派手なエフェクトとともにダメージが数字で表示される。見た目にもカジュアルになった
13種類目の新武器種「チャージアックス」
ゲージを消費して発動する「武技」。武器により効果が異なる
味方の体力を回復できるものや、自分が狙われにくくなるものなど多彩な効果がある

 続いて、本作の売りの1つであるマルチプレイのデモが行なわれた。通信環境はWi-Fiだけでなく、4G(LTE)回線でも全く問題ないという。メニューでクエストを選択する際、マルチプレイを選び、他のプレイヤーが入れる部屋を作成。参加したい人が集まったらクエストへ出発する。部屋にパスワードを設定して友達同士で遊ぶこともできれば、日本中から全く知らない人を募って遊ぶこともできるという。

 マルチプレイだけでなく1人でのプレイも可能で、その場合は「オトモアイルー」がついてきてサポートしてくれる。2~3人のマルチプレイでオトモが登場するかどうかは検討中としている。

 本作の登場モンスターは、「モンスターハンター3」と「3G」に登場したものは全て実装。「4」や「4G」のモンスターも実装を検討中としている。さらに本作オリジナルの「特殊種」も順次実装される。「今までの概念をひっくり返すモンスターが登場する」としており、その一例として全身が燃えている「リオレウス豪火種」が公開された。

マルチプレイは4人同時。シリーズの伝統を正しく受け継いでいる
全身が燃えている「リオレウス豪火種」は、本作オリジナルの「特殊種」の1つ

有料ガチャは実装せず! 自動操作など新たな課金システムに挑戦

他の登壇者がマルチプレイを見せる中、オート機能で傍観しながら話をする杉浦氏(右)。これも課金要素の1つ

 本作のアプリのダウンロードやプレイ料金は無料。となると気になるのは課金要素だが、本作には「狩玉」という有料アイテムが用意されており、これを消費することで受けられる4つのサービスがある。1つはクエスト前に自分の能力を一時的に高められるというもの(体験会では2割)。際どいところでクリアできない時に使ってもらいたいという。

ポインティング用データセットの資料
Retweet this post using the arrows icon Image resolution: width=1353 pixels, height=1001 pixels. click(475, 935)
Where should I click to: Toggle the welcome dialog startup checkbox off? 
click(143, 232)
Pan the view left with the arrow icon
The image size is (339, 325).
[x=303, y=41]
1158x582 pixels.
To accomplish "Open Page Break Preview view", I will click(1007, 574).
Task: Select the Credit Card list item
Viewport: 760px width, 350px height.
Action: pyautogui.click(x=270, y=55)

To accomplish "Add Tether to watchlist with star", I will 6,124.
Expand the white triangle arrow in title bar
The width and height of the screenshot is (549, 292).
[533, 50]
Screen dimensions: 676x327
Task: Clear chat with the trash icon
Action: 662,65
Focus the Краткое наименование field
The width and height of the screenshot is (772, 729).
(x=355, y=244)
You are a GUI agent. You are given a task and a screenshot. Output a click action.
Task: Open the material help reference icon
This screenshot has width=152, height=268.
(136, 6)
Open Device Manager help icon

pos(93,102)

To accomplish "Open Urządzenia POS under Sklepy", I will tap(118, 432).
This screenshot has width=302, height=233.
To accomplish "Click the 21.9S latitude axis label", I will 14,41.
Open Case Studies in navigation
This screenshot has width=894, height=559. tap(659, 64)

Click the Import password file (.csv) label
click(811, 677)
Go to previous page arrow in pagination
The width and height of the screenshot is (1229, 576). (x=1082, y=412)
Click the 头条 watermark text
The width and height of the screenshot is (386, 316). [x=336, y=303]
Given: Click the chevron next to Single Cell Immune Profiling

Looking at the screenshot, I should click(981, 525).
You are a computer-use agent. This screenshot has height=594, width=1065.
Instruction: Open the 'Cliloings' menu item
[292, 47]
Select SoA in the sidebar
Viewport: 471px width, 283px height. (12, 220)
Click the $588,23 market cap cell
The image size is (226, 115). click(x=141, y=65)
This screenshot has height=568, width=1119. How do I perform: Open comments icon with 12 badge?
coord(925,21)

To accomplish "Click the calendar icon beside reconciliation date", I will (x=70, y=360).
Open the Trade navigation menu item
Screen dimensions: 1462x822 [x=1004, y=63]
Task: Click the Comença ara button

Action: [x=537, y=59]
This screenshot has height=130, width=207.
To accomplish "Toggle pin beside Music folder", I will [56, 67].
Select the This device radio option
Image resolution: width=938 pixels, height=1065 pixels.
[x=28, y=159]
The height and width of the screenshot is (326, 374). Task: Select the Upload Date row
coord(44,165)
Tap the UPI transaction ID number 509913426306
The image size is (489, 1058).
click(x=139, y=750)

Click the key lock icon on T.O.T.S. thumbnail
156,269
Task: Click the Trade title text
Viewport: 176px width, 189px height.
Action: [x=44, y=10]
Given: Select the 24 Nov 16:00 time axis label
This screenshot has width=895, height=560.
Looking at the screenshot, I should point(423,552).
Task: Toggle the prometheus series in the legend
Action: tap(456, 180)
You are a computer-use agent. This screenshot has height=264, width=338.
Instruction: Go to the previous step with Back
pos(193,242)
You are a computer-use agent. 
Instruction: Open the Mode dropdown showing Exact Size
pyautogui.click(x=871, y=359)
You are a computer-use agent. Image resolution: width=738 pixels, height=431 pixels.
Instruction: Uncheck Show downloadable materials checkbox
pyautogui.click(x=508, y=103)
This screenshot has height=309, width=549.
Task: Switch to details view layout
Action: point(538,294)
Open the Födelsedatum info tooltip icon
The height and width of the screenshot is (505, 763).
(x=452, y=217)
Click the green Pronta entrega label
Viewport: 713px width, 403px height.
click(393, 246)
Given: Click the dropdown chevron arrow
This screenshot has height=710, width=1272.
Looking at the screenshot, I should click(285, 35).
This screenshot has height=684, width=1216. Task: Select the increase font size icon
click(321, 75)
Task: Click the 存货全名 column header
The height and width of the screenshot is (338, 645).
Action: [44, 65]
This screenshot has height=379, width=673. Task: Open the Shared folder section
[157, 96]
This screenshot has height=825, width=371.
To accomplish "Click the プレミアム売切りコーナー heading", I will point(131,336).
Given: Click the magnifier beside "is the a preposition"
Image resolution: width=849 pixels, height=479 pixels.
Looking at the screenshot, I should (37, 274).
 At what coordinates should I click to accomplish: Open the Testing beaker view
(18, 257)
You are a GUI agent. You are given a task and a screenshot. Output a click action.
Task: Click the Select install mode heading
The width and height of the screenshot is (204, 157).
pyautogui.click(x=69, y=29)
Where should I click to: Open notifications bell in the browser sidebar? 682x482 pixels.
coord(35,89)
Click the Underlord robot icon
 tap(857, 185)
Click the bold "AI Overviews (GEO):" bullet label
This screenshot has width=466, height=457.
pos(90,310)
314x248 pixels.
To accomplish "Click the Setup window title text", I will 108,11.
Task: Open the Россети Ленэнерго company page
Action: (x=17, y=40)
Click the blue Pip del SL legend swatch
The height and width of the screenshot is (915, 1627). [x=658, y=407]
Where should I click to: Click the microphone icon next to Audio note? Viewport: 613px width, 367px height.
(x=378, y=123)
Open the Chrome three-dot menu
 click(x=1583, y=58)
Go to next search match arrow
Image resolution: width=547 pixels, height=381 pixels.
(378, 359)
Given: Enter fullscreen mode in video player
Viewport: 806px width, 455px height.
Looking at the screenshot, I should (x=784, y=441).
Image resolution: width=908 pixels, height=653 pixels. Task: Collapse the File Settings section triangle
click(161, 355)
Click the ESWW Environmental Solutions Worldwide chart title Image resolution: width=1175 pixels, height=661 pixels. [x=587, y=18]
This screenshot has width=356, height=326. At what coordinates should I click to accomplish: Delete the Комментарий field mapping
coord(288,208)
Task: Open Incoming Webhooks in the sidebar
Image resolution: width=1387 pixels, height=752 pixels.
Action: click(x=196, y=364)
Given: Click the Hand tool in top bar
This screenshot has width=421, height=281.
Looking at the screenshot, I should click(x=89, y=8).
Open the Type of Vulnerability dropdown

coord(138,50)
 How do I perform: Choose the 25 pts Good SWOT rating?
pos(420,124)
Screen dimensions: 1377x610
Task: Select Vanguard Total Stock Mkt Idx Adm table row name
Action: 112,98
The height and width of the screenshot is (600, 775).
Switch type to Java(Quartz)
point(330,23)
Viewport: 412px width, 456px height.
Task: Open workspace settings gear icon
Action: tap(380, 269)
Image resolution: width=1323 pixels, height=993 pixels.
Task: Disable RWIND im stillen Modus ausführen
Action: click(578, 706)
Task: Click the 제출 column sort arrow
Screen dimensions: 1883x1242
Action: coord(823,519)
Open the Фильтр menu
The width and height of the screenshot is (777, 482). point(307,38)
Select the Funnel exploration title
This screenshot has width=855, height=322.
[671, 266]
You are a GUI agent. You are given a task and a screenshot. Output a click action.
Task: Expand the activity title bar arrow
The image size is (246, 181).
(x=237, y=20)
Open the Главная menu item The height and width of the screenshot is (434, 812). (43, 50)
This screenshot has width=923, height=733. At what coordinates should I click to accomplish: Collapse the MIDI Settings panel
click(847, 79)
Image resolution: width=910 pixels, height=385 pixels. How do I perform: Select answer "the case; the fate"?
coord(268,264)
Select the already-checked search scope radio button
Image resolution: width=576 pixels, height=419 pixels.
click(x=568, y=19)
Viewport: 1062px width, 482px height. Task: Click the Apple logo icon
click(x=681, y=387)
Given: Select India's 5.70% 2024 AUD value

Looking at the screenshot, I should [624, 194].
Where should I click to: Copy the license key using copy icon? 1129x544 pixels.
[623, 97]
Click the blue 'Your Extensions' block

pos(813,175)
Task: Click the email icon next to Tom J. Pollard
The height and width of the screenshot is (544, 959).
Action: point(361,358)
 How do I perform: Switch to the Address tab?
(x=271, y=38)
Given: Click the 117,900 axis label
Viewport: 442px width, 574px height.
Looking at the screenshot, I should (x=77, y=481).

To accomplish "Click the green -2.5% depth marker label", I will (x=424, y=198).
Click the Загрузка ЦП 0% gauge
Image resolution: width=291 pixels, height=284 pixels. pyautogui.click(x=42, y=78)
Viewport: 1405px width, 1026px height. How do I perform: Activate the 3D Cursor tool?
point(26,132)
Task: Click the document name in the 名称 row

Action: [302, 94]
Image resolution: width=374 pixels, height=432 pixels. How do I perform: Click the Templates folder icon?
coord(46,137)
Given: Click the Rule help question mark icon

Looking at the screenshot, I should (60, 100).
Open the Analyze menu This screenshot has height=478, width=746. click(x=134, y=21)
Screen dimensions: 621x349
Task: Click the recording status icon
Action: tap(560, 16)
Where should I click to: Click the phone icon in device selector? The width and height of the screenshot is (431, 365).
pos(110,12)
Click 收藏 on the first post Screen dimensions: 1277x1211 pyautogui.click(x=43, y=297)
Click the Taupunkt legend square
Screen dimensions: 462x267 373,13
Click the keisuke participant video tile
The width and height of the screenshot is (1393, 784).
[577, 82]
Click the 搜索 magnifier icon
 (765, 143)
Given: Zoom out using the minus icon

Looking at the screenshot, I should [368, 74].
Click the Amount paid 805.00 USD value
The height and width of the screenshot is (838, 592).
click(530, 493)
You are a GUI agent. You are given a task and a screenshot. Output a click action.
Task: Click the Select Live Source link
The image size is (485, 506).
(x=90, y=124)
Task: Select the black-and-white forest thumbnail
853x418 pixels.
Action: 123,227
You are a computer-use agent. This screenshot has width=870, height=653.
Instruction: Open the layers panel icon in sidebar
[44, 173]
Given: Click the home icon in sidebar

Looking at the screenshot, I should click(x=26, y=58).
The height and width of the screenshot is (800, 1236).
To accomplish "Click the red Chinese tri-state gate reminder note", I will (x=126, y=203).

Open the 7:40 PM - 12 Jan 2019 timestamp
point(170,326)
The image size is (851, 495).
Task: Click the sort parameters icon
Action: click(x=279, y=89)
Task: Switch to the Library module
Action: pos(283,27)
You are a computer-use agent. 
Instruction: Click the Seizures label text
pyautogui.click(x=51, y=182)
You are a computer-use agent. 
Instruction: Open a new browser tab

• **問題**:
1. 次の(a)~(c)が本文の内容と合うかどうかを、それぞれ「はい」か「いいえ」で答え、判断の根拠となる本文の語句をそのまま引用せよ。
(a) マルチプレイはWi-Fi環境でしか遊べない。
(b) 1人でプレイする場合は「オトモアイルー」がサポートしてくれる。
(c) 本作には有料ガチャが実装される。
2. モンスターハンターの新作アプリを紹介する本文を、最後の文の後から書き継げ。

• **解答**:
1.
(a) いいえ。「通信環境はWi-Fiだけでなく、4G(LTE)回線でも全く問題ないという。」
(b) はい。「その場合は「オトモアイルー」がついてきてサポートしてくれる。」
(c) いいえ。「有料ガチャは実装せず!」

2.
 2つ目はゲームプレイのオート機能の使用。オート機能とは文字通り、狩りをCPUが自動で行なうという機能で、アクションの操作が要らなくなる。「モンスターハンター」の伝統からすれば信じられない機能だが、アクションのプレイができない時でもゲームを進められるようにするため、杉浦氏が強く実装を希望したものだという。マルチプレイ時にも使用可能で、狩りの最中にオフにして自分での操作に切り替えることもできる。

 3つ目は、クエスト完了後の報酬を増やすというもの。達成時には狩ったモンスターに応じたアイテムを入手できるのだが、「狩玉」を使って画面に表示された宝箱を開けることで、1度のクエストでより多くのアイテムを獲得できる。なお入手したアイテムは、武具の強化に使用する。武具そのものはクエストを達成することで完成品が入手できるという。有料のガチャなどで武具が入手できるといった要素はなく、「クエストクリア後に報酬が得られるという『モンスターハンター』の原則は守りたかった」と説明している。

 4つ目はクエスト中に体力がなくなって倒された時の復活。「狩玉」を消費して復活すると、体力が満タンになって復活できる。試しに3回やられてみたが、クエスト失敗にならず継続できた。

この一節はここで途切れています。